German presidency of the UN Security Council: looking back
The UN Security Council in New York, © Thomas Imo/photothek.net
Discussions focused on disarmament, protection of women and girls in armed conflict, upholding humanitarian principles and the current crises in Libya and Venezuela.
Germany held the UN Security Council presidency in April. Looking back on the month’s activities, Foreign Minister Heiko Maas said that, “although the state of the world leaves no room for complacency, we did achieve a great deal during our one-month presidency of the Security Council.”

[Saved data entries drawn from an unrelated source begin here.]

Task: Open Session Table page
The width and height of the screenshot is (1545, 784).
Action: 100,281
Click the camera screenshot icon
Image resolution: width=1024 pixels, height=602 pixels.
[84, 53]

Protection from sexual violence in armed conflict: Resolution 2467
Protecting women from sexual violence in conflict ranked high on the agenda during the German presidency. After lengthy debates, the Security Council passed Resolution 2467, thereby setting out new protection measures for women and girls. In future, those responsible shall be held to account to a greater extent, including through targeted sanctions. Moreover, this resolution for the first time places a focus on the rights and needs of survivors of sexual violence. It also recognises the fact that boys and men can also become victims of sexual violence.
Nuclear disarmament – Security Council adopts a common stance
At the initiative of Germany, the Security Council for the first time since 2012 addressed the subject of nuclear disarmament. The declared aim of the meeting was to strengthen the Non-Proliferation Treaty in particular, as a cornerstone of the world’s nuclear order. The debate proved successful: all members of the Security Council, including the five nuclear-weapons states, reaffirmed their commitment to the Non-Proliferation Treaty and to all of the obligations it contains, including nuclear disarmament.
Franco-German friendship in New York
One special aspect was how closely Germany coordinated its agenda with France – because France held the presidency in March and was then followed by Germany in April. Parts of the two European partners’ back to back presidencies were jointly planned. This put Franco-German friendship on display, also in the international arena.
Humanitarian assistance – a joint Franco-German initiative
In the course of their jumelage – the dual presidency of France and Germany – Foreign Ministers Jean-Yves Le Drian and Heiko Maas chaired two meetings that examined ways to better protect both humanitarian aid workers and the humanitarian space. Increasingly, humanitarian aid workers are themselves being targeted in armed conflicts, in addition to being denied access to those in need. In many conflicts, conflict parties are no longer honouring the current humanitarian standards that the international community has developed over several decades. Germany and France have therefore launched an initiative to better protect aid workers and are seeking to strengthen humanitarian principles and rules.
Current crises: Libya and Venezuela
The Security Council is the most important body of the United Nations for guaranteeing peace and security worldwide. This is why meetings of the Council focus on current developments and crises. In April, two such cases stand out – Libya and Venezuela. Due to dramatic developments in Libya, Germany repeatedly saw the need to convene urgent meetings of the Security Council. These sent a clear message, calling for an immediate ceasefire and the return to a political process under the auspices of the United Nations. Regarding Venezuela, the focus was on the humanitarian situation of people in the country.
“We knew that, where great powers cling to unreconcilable positions and where there is no willingness to compromise, there is also nothing we can do in New York to bring about peace through negotiations,” Foreign Minister Maas said. However, even in discussions on Venezuela and Libya, efforts to break the ritual cycle of tit for tat exchanges and instead focus attention on the humanitarian situation of the affected populations were at least partially successful.
President of the Security Council in May: Indonesia
The presidency of the United Nations Security Council is held by each of the 15 members of the body in turn for one month. In May, it is Indonesia’s turn, taking over the presidency from Germany. Next summer, Germany will again assume a one-month term as president of the Council.